• **PAGE**
========
Solutions to workshop 09: External diffusion effects

Lecture notes for chemical reaction engineering

P 14-9

The irreversible gas-phase reaction

$\ce{ A ->[ cat ] B}$

is carried out adiabatically over a packed bed of solid catalyst particles. The reaction is first order in the concentration of A on the catalyst surface

$$-r_{As}' = k' C_{As}$$

The feed consists of 50% (mole) A and 50% inerts, and enters the bed at a temperature of 300 K. The entering volumetric flow rate is 10 dm³/s (i.e., 10,000 cm³/s). The relationship between the Sherwood number and the Reynolds number is

$$Sh = 100 Re^{1/2}$$

As a first approximation, one may neglect pressure drop. The entering concentration of A is 1.0 M. Calculate the catalyst weight necessary to achieve 60% conversion of A for

1. isothermal operation.

2. adiabatic operation.
========
• **Extracted data entries**
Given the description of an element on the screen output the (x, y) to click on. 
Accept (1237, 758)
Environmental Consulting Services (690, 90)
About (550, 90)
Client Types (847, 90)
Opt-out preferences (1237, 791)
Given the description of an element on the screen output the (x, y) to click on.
========
• **WHAT YOU NEED TO DO**
1 - Please format the rows as a numbered list, from the first row through the line holding "Opt-out preferences (1237, 791)", inclusive, leaving out any blank lines.
2 - Resume the packed-bed catalyst problem from the point where it stops.

• **EXERCISE RESULTS**
1 -
1. Given the description of an element on the screen output the (x, y) to click on. 
2. Accept (1237, 758)
3. Environmental Consulting Services (690, 90)
4. About (550, 90)
5. Client Types (847, 90)
6. Opt-out preferences (1237, 791)

2 -
Additional information:

• Kinematic viscosity: $\mu/\rho = 0.02 cm^2/s$
• Particle diameter: $d_p = 0.1 cm$
• Superficial velocity: $U =10 cm/s$
• Catalyst surface area/mass of catalyst bed: $a= 60 cm^2/g-cat$
• Diffusivity of A: $D_e = 10^{-2} cm^2/s$
• Heat of reaction: $\Delta H_{Rx}^{\circ} = 10,000 cal/g mol A$
• Heat capacities: $C_{pA} = C_{pB} = 25 cal/g mol \cdot K, C_{pS}\, \text{(solvent)} = 75 cal/g mol \cdot K$
• $k' (300 K) = 0.01 cm^3 /s \cdot g-cat \; \text{with}\; E = 4000 cal/mol$

Solution

Hand written solution

import matplotlib.pyplot as plt
import numpy as np
from scipy.integrate import solve_ivp

# constants

RCAL = 1.987  # cal⋅/ mol K

# data
NU_VIS = 0.02 # cm^2/s
DP = 0.1  # cm
VEL = 10 # cm/s
SP_AREA = 60 # cm^2/g-cat
DE = 1e-2 # cm^2/s
DELTA_HR_TR = 10000 # cal/gmol A
CPA = 25 # cal/gmol K
CPB = 25 # cal/gmol K
CPS = 75 # cal/gmol K -- Solvent is inert

KA0 = 0.01 # cm^3/s g-cat
EA0 = 4000 # cal/mol
TR = 300 # K

# Functions
k = lambda t: KA0 * np.exp((EA0 / RCAL) * ((1 / TR) - (1 / t)))

def reactor(w, y, *args):
   # convert dependent variables
   x = y[0]
   (t0, ca0, fa0, phia, phis, kc) = args

   # isothermal case
   t = t0

   # Adiabatic case
   t = t0 + (x * DELTA_HR_TR / (phia * CPA + phis * CPS))

   ca = ca0 * (1-x) * (t0/t)
   rate =  k(t) * kc * ca / (k(t) + kc)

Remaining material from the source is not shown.